TASK TO CARRY OUT:
Reproduce, word for word, the section of the entries below that starts with the line containing "649x445 pixels. At" and ends with the line containing "Click the time", including both of those lines.

Stored entries:
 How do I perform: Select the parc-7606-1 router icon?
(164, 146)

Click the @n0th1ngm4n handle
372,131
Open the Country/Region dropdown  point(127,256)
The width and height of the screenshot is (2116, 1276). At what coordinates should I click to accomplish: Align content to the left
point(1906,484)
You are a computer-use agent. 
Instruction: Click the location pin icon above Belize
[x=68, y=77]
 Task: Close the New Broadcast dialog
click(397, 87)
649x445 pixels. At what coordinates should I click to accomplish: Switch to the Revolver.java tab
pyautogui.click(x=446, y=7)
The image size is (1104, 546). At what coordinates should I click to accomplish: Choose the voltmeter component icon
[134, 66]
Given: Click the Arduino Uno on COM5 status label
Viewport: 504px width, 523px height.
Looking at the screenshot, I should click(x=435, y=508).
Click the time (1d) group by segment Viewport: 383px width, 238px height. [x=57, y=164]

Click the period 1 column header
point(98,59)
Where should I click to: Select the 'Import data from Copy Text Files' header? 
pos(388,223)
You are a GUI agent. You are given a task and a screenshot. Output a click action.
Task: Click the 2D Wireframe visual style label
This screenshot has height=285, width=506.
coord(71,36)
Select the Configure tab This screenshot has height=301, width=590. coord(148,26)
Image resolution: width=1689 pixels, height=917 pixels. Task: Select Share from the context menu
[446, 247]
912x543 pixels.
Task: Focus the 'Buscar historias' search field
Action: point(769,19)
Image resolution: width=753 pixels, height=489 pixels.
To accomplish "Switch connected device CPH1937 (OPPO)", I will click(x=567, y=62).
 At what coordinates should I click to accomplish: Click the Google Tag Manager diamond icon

COMPLETE ANSWER:
649x445 pixels. At what coordinates should I click to accomplish: Switch to the Revolver.java tab
pyautogui.click(x=446, y=7)
The image size is (1104, 546). At what coordinates should I click to accomplish: Choose the voltmeter component icon
[134, 66]
Given: Click the Arduino Uno on COM5 status label
Viewport: 504px width, 523px height.
Looking at the screenshot, I should click(x=435, y=508).
Click the time (1d) group by segment Viewport: 383px width, 238px height. [x=57, y=164]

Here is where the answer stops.